Provided information Block Start
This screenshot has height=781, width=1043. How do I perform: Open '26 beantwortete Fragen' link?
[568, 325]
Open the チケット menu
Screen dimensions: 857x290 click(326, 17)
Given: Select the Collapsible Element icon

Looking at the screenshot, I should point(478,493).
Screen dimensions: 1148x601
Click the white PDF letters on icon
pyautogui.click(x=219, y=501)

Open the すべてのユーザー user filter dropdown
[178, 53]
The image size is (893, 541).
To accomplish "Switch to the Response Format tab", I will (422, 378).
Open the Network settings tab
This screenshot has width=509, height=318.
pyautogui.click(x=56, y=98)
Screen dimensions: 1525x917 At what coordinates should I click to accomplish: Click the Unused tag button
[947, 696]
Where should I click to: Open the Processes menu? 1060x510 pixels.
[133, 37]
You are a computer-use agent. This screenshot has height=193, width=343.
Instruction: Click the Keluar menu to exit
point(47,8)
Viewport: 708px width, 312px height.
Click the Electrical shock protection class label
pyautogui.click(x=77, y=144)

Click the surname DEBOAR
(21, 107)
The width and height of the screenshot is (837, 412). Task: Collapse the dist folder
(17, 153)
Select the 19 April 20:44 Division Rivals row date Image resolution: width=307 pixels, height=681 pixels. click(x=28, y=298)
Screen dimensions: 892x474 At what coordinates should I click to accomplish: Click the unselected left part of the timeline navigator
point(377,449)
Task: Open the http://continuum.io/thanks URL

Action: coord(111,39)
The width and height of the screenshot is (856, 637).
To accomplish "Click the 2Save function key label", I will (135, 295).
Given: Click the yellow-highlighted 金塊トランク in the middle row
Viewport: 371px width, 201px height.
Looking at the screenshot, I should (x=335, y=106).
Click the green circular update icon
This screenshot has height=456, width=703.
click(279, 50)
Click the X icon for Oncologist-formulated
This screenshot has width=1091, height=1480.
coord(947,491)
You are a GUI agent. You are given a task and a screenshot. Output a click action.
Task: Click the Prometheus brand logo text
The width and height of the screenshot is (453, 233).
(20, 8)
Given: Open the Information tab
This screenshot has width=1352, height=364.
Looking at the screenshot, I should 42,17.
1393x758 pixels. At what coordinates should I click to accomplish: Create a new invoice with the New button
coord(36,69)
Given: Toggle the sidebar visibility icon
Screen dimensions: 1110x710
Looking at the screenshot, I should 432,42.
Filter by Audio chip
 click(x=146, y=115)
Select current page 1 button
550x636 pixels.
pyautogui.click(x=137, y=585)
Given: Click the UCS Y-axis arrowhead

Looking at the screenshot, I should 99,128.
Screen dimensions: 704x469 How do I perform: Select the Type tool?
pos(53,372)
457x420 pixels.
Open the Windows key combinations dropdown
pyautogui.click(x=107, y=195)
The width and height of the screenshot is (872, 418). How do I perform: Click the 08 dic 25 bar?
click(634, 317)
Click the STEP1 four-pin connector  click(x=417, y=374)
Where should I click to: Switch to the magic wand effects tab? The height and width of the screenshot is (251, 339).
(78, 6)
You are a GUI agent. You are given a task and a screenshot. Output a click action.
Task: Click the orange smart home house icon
Provided information Block End
What this task involves ->
Go over the listing above and return each line with "will".

Written solution ->
To accomplish "Switch to the Response Format tab", I will (422, 378).
To accomplish "Click the 2Save function key label", I will (135, 295).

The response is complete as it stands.